(Data excerpts)
-------------------------

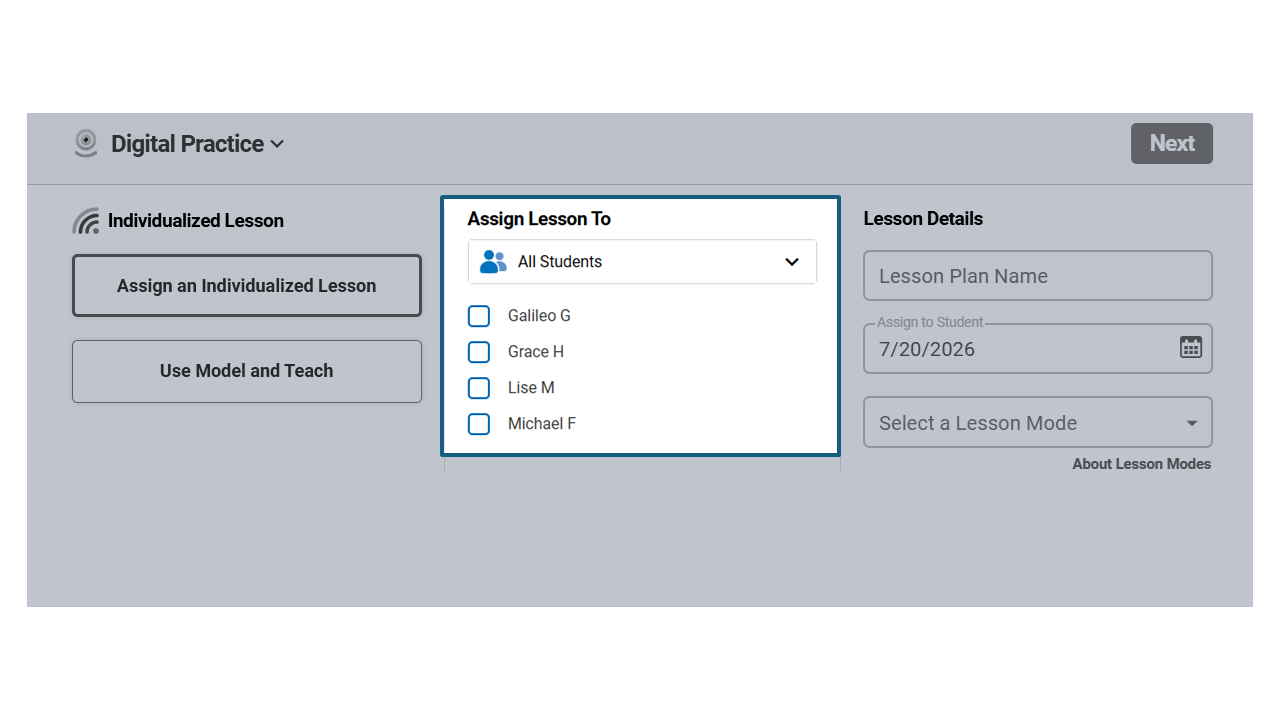Click the Digital Practice webcam icon
This screenshot has height=720, width=1280.
click(86, 143)
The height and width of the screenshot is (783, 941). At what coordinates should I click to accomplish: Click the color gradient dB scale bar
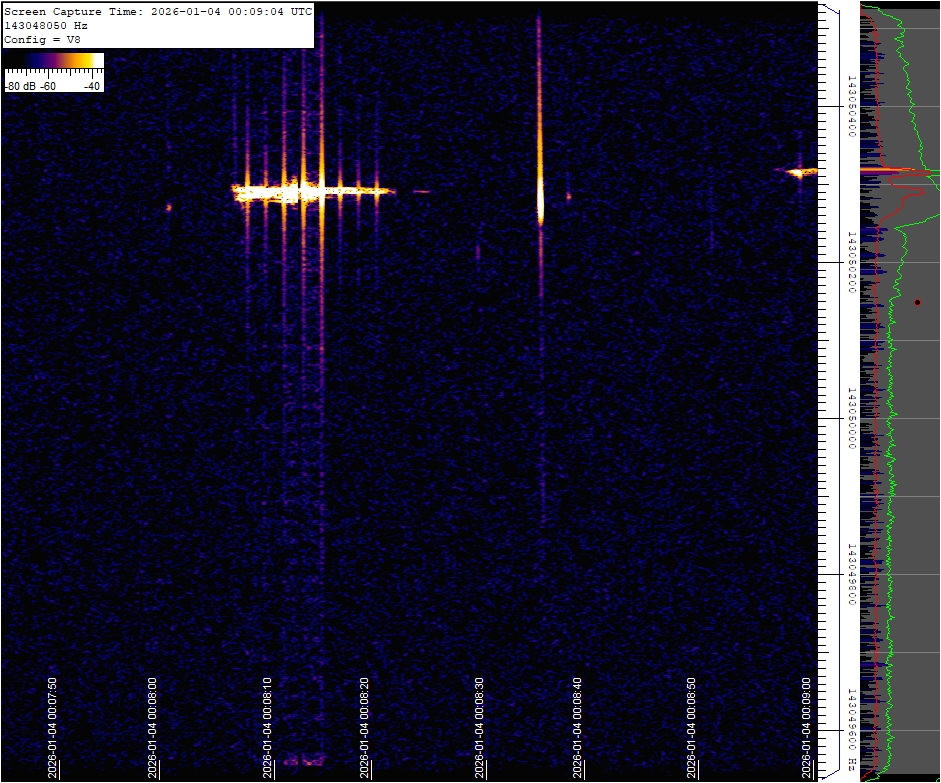click(x=54, y=61)
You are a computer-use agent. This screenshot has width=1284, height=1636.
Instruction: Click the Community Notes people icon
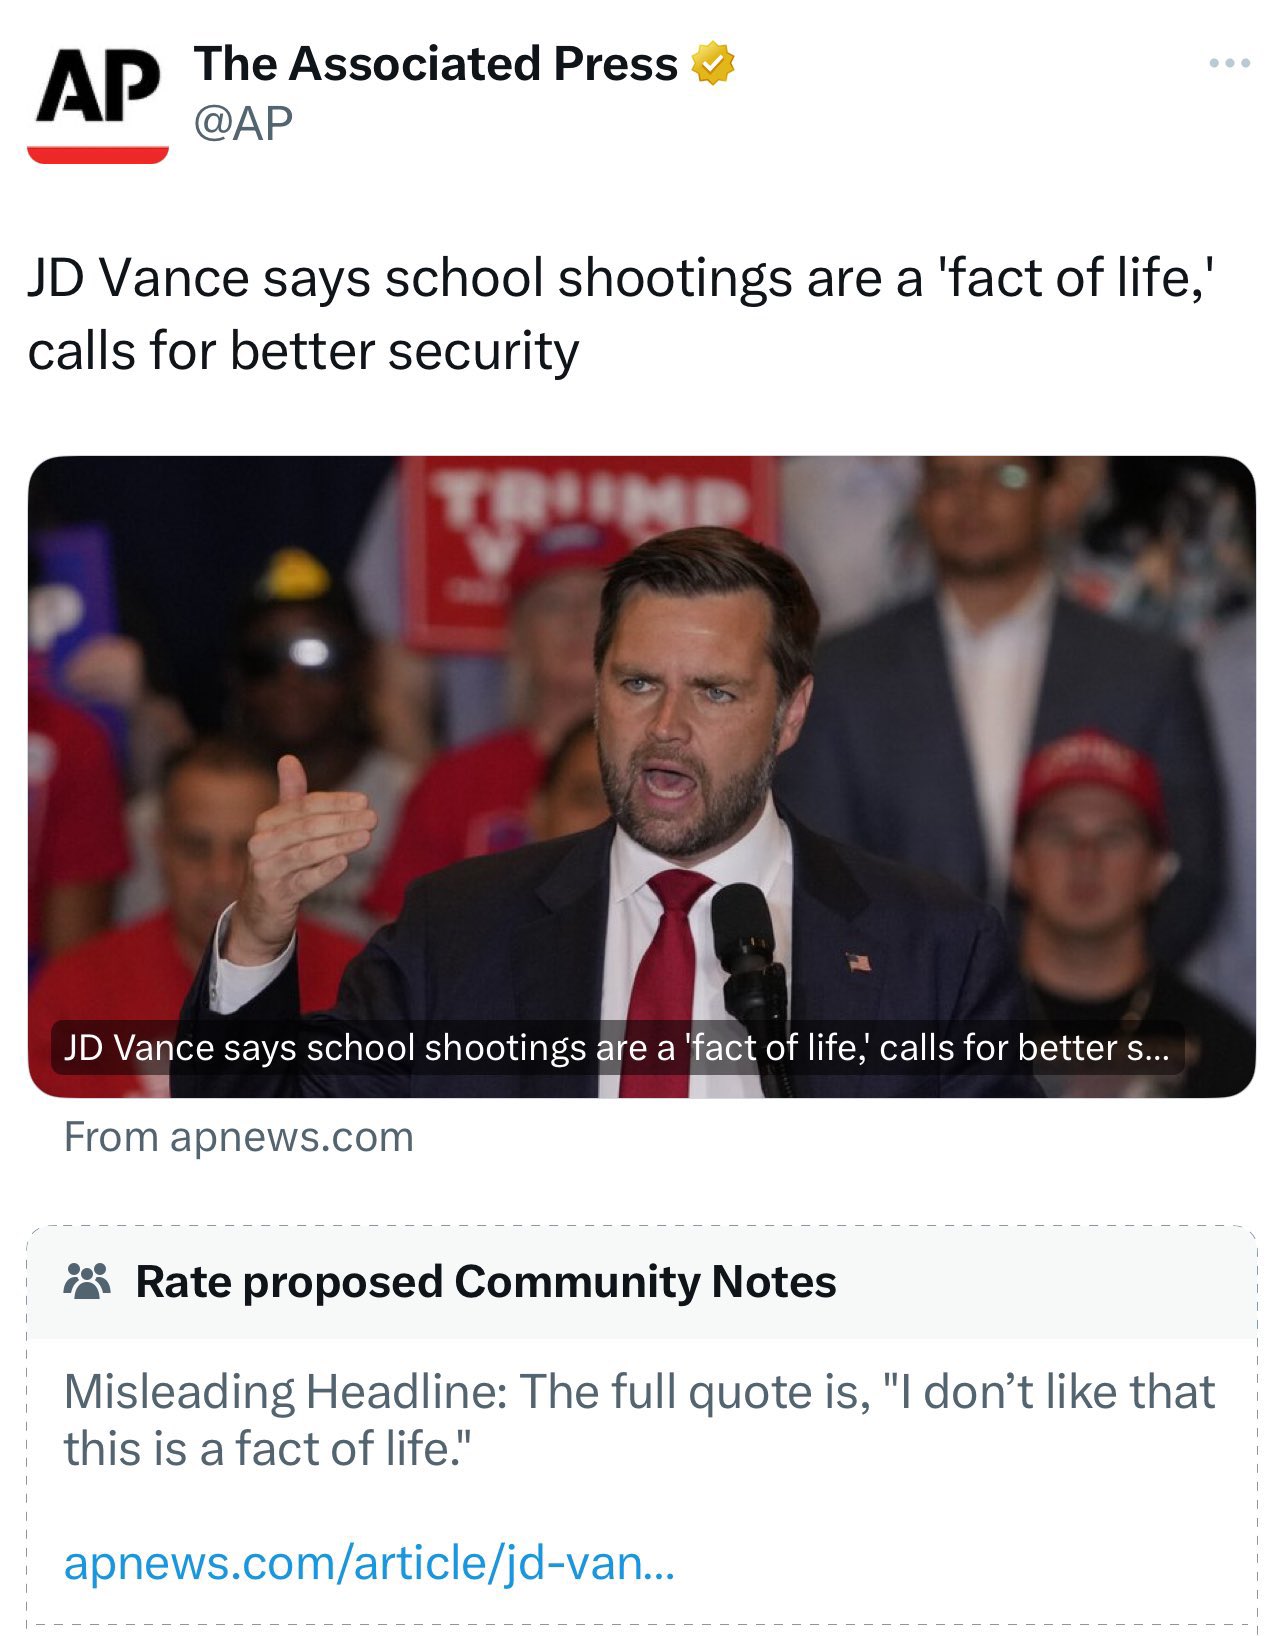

-------------------------

Starting at the line that contains "The height and", reproduce every line through the last one in the records exactly, and omit all pictures.

The height and width of the screenshot is (783, 941). At what coordinates should I click to accomplish: Click the color gradient dB scale bar
click(x=54, y=61)
You are a computer-use agent. This screenshot has width=1284, height=1636.
Instruction: Click the Community Notes people icon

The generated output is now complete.